Random Forest – Why a Single Decision Tree Cannot Represent an Entire Random Forest

cartrandom forest

I was intrigued by the reply from @JohnRos to the post Making a single decision tree from a random forest.
They say "<…> a random forest prediction cannot be represented by a single tree. This is because they learn predictors in different hypothesis classes: a random forest learns predictors over the space of linear combinations of trees, which includes predictors that are not trees <…>".
I cannot understand why a linear combination of trees includes predictors that are not trees.
So my first question is, can somebody please clarify the statement above?

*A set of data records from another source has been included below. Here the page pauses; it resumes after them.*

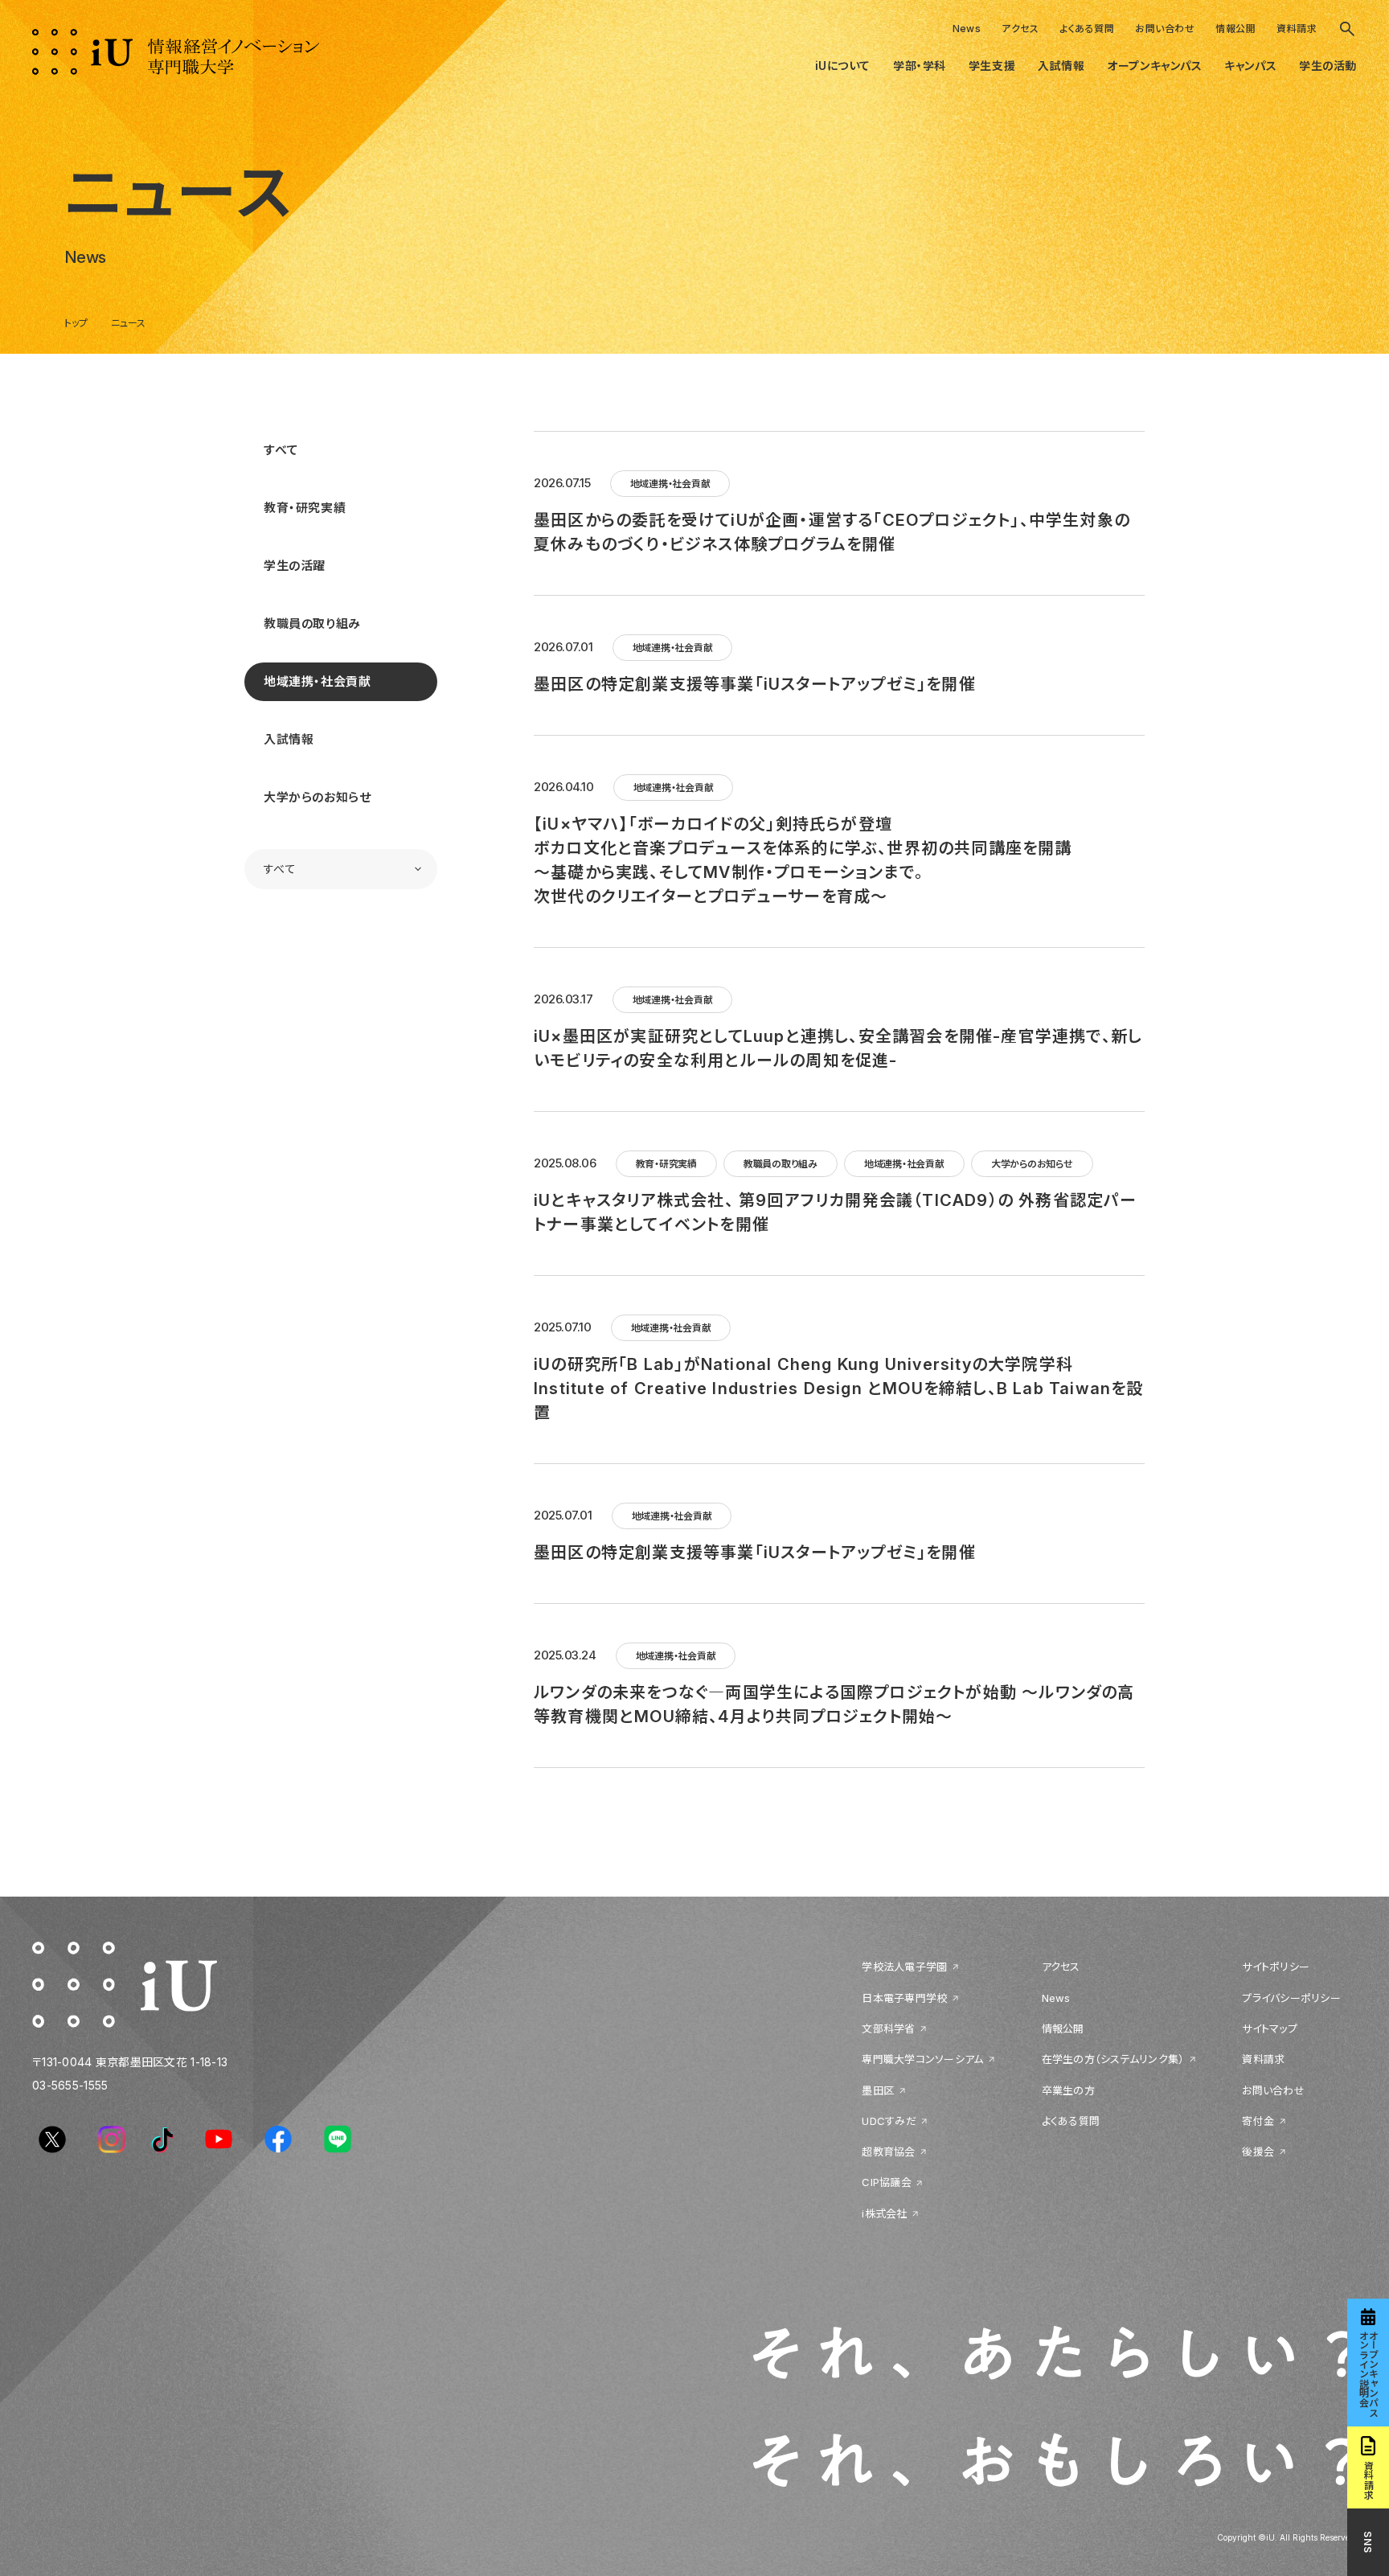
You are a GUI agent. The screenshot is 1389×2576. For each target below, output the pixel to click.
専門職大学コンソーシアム (922, 2059)
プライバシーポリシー (1291, 1998)
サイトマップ (1269, 2028)
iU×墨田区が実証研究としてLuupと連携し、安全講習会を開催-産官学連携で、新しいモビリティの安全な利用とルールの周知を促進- (838, 1048)
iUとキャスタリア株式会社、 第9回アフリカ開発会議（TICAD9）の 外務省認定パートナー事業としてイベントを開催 (835, 1212)
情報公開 (1235, 28)
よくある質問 (1086, 28)
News (967, 28)
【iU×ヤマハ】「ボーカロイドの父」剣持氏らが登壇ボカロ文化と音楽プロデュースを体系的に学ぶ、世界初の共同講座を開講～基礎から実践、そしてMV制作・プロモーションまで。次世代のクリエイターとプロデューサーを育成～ (803, 860)
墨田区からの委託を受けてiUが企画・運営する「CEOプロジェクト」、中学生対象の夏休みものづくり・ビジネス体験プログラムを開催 (832, 532)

So let us say I grow a Random Forest. I obtain a function that maps an input vector to an outcome.
Why cannot this function be replicated by a single tree?
Let me attempt a rational argument.
Random Forest will generate a piecewise-constant function, from a space $R^n$,where $n$ is the number of feature inputs, to $R$, a single output.
The domain is partitioned in regions with orthogonal boundaries.
Let me consider the case $n=2$, I fail to see why this could not be generalised.
The domain will be partitioned by Random Forest into something as

domain partition.

where colors represents regions over which the output is constant.
I take it that the pic represent domain whose sides are multiple of a fixed length, which will not be the case for RF, but that does not matter for the argument (simply extend each vertical/horizontal edge vertically/horizontally, will still end up in a grid).
Given this partition, I do not see why it could not be represented by a single tree.
Get the leftmost vertical split, and partition the top node: now the domain is split in two, leftmost column, all the other columns.
Keep partitioning the leftmost column with horizontal splits.
Now consider all the $n-1$ columns, and repeat. Split vertically the leftmost columns, and split this one with horizontal splits. And so on.

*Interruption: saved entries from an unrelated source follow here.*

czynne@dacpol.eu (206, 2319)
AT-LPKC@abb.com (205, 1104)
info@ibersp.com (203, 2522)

Now I have a tree that represents the RF function exactly.

The second question is then, where am I going wrong?

EDIT

To clarify my question, would like to underline the image I posted represents the decision boundary for a single tree, see for example this page, or slide 15 of this document, also slide 10 for a 2D and 3D examples.

My question can be then rephrased as follows.

  1. Given a tree, a decision boundary is determined.
  2. Given a Random Forest, a decision boundary is also determined
  3. Given the decision boundary of a RF, I argue that there is a procedure to reconstruct one possible tree, compatible with said Decision Boundary.
  4. Hence, it is possible to represent an entire Random Forest with a single tree.

Where is the flaw in this line of reasoning?

Best Answer

I think you are right and @JohnRos is wrong. Here's the argument.

  1. A random forest (RF) can be represented by a single tree if and only if the decision boundaries of the RF (within which a constant value is predicted) can be written as finite unions of hyperrectangles parallel to the coordinate axes. (Note that this does not mean that such a tree can be obtained from one of the standard algorithms to generate trees from data! You can construct the tree from systematically partitioning the space in order to reproduce the decision rule of the RF.)

  2. But this is in fact the case. If the RF was computed from $k$ individual trees, every observation that falls into the same intersection of the $k$ tree's leaves will end up predicted by the same constant, and these intersections must themselves be hyperrectangles parallel to the coordinate axes as this is what the original trees deliver.

This doesn't imply that the resulting tree is useful or allows better interpretation, as it may be extremely big. It basically needs to emulate all involved random trees, so trying to interpret it may just be as difficult as looking at the whole random tree ensemble that led to the RF, and nothing is won. And, as said before, neither does it mean that one could have any tree-building algorithm that could generate it directly from the data other than of course "do the RF first and then construct the tree from it".